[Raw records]
____________________

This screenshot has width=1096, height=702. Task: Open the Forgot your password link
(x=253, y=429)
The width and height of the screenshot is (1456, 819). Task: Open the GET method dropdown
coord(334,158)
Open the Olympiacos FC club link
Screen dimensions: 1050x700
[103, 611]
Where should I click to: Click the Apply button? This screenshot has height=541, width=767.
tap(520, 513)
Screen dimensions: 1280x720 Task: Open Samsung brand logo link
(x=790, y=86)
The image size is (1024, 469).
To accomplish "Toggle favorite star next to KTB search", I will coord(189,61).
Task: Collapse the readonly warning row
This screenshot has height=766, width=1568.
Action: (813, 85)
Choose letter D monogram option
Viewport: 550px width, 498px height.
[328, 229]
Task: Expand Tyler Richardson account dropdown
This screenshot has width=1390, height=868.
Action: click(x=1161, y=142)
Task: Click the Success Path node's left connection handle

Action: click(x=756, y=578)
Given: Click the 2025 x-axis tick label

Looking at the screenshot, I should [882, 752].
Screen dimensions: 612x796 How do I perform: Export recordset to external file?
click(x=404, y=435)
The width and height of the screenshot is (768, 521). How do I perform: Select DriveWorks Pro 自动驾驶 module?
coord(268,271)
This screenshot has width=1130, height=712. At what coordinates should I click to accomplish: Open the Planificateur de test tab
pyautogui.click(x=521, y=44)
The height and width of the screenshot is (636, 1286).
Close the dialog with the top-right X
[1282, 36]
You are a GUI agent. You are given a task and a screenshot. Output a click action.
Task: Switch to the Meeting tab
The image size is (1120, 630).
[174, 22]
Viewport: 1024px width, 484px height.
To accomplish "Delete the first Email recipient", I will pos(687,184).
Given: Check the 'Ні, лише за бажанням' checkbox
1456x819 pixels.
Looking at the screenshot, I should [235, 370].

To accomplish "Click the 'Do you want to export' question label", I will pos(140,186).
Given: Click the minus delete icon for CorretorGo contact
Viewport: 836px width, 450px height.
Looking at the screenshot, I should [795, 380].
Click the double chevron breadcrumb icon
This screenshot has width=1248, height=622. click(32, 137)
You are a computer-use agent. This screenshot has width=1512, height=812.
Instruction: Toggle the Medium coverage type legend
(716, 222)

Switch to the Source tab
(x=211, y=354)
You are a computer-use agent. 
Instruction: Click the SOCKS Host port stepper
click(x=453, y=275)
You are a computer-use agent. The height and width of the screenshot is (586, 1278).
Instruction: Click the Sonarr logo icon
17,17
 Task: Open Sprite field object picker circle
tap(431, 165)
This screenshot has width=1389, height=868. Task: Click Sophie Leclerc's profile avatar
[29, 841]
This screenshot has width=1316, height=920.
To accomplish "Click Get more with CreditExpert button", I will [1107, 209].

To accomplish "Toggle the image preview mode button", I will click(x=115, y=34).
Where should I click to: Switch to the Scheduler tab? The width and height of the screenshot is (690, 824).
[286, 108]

____________________

YOUR INSTRUCTIONS ->
Could you rewrite the material above as a Markdown table with the columns "Row" and "Line," giving each non-blank line its own numbered row and leaving out the blank lines?

RESPONSE ->
| Row | Line |
|---|---|
| 1 | This screenshot has width=1096, height=702. Task: Open the Forgot your password link |
| 2 | (x=253, y=429) |
| 3 | The width and height of the screenshot is (1456, 819). Task: Open the GET method dropdown |
| 4 | coord(334,158) |
| 5 | Open the Olympiacos FC club link |
| 6 | Screen dimensions: 1050x700 |
| 7 | [103, 611] |
| 8 | Where should I click to: Click the Apply button? This screenshot has height=541, width=767. |
| 9 | tap(520, 513) |
| 10 | Screen dimensions: 1280x720 Task: Open Samsung brand logo link |
| 11 | (x=790, y=86) |
| 12 | The image size is (1024, 469). |
| 13 | To accomplish "Toggle favorite star next to KTB search", I will coord(189,61). |
| 14 | Task: Collapse the readonly warning row |
| 15 | This screenshot has height=766, width=1568. |
| 16 | Action: (813, 85) |
| 17 | Choose letter D monogram option |
| 18 | Viewport: 550px width, 498px height. |
| 19 | [328, 229] |
| 20 | Task: Expand Tyler Richardson account dropdown |
| 21 | This screenshot has width=1390, height=868. |
| 22 | Action: click(x=1161, y=142) |
| 23 | Task: Click the Success Path node's left connection handle |
| 24 | Action: click(x=756, y=578) |
| 25 | Given: Click the 2025 x-axis tick label |
| 26 | Looking at the screenshot, I should [882, 752]. |
| 27 | Screen dimensions: 612x796 How do I perform: Export recordset to external file? |
| 28 | click(x=404, y=435) |
| 29 | The width and height of the screenshot is (768, 521). How do I perform: Select DriveWorks Pro 自动驾驶 module? |
| 30 | coord(268,271) |
| 31 | This screenshot has width=1130, height=712. At what coordinates should I click to accomplish: Open the Planificateur de test tab |
| 32 | pyautogui.click(x=521, y=44) |
| 33 | The height and width of the screenshot is (636, 1286). |
| 34 | Close the dialog with the top-right X |
| 35 | [1282, 36] |
| 36 | You are a GUI agent. You are given a task and a screenshot. Output a click action. |
| 37 | Task: Switch to the Meeting tab |
| 38 | The image size is (1120, 630). |
| 39 | [174, 22] |
| 40 | Viewport: 1024px width, 484px height. |
| 41 | To accomplish "Delete the first Email recipient", I will pos(687,184). |
| 42 | Given: Check the 'Ні, лише за бажанням' checkbox |
| 43 | 1456x819 pixels. |
| 44 | Looking at the screenshot, I should [235, 370]. |
| 45 | To accomplish "Click the 'Do you want to export' question label", I will pos(140,186). |
| 46 | Given: Click the minus delete icon for CorretorGo contact |
| 47 | Viewport: 836px width, 450px height. |
| 48 | Looking at the screenshot, I should [795, 380]. |
| 49 | Click the double chevron breadcrumb icon |
| 50 | This screenshot has width=1248, height=622. click(32, 137) |
| 51 | You are a computer-use agent. This screenshot has width=1512, height=812. |
| 52 | Instruction: Toggle the Medium coverage type legend |
| 53 | (716, 222) |
| 54 | Switch to the Source tab |
| 55 | (x=211, y=354) |
| 56 | You are a computer-use agent.  |
| 57 | Instruction: Click the SOCKS Host port stepper |
| 58 | click(x=453, y=275) |
| 59 | You are a computer-use agent. The height and width of the screenshot is (586, 1278). |
| 60 | Instruction: Click the Sonarr logo icon |
| 61 | 17,17 |
| 62 |  Task: Open Sprite field object picker circle |
| 63 | tap(431, 165) |
| 64 | This screenshot has width=1389, height=868. Task: Click Sophie Leclerc's profile avatar |
| 65 | [29, 841] |
| 66 | This screenshot has width=1316, height=920. |
| 67 | To accomplish "Click Get more with CreditExpert button", I will [1107, 209]. |
| 68 | To accomplish "Toggle the image preview mode button", I will click(x=115, y=34). |
| 69 | Where should I click to: Switch to the Scheduler tab? The width and height of the screenshot is (690, 824). |
| 70 | [286, 108] |